TRY IT:
Line for line, return the data exactly, omitting all pictures.

DATASET EXCERPTS:
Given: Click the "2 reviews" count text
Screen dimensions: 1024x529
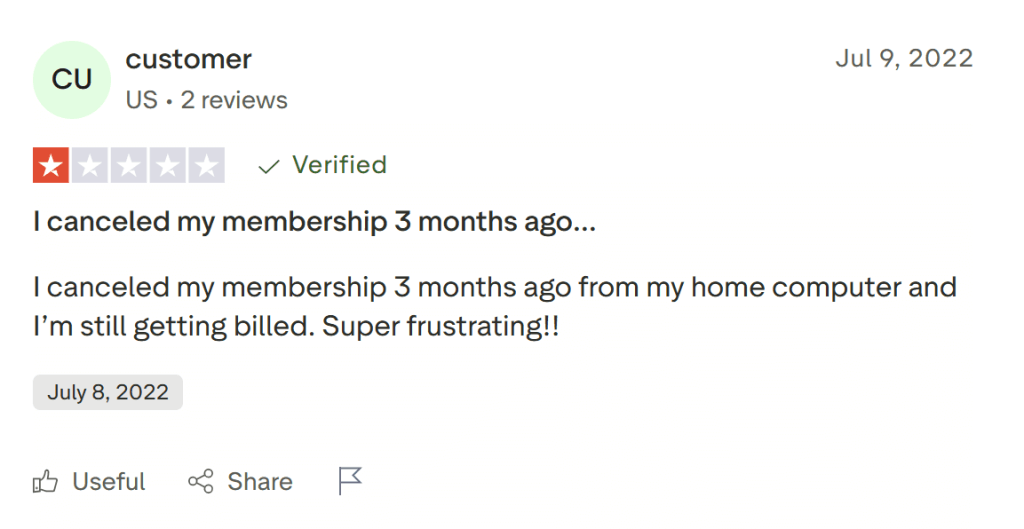Looking at the screenshot, I should [234, 100].
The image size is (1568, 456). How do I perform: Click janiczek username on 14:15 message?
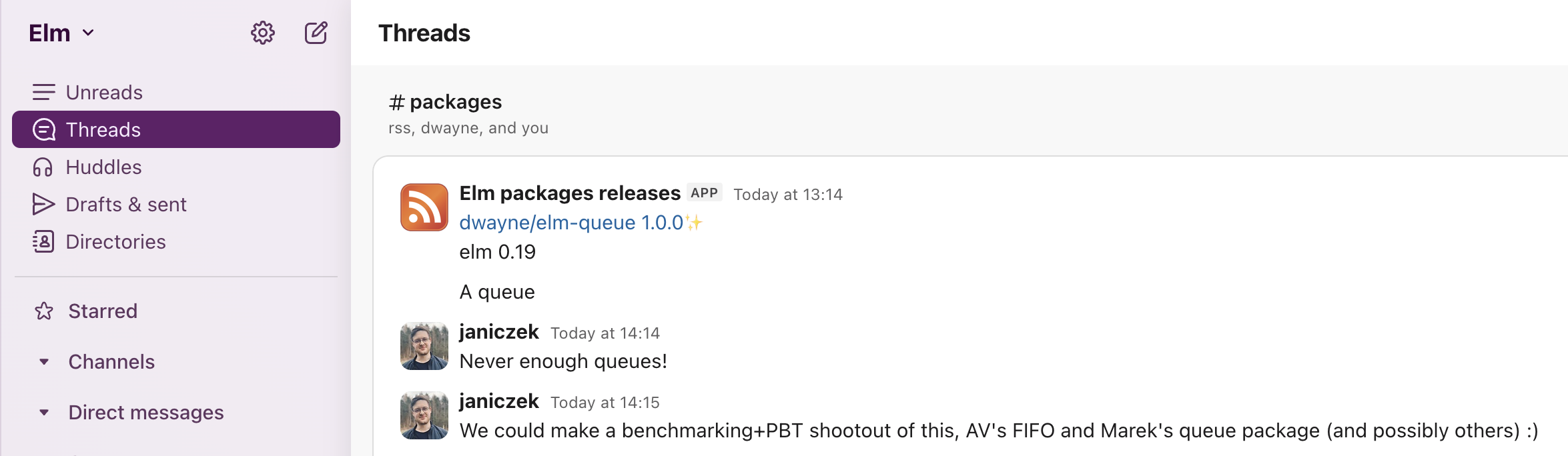click(x=499, y=401)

RESULT FOR THIS TASK:
Given: Click the "2 reviews" count text
Screen dimensions: 1024x529
Looking at the screenshot, I should [234, 100].
The image size is (1568, 456). How do I perform: Click janiczek username on 14:15 message?
click(x=499, y=401)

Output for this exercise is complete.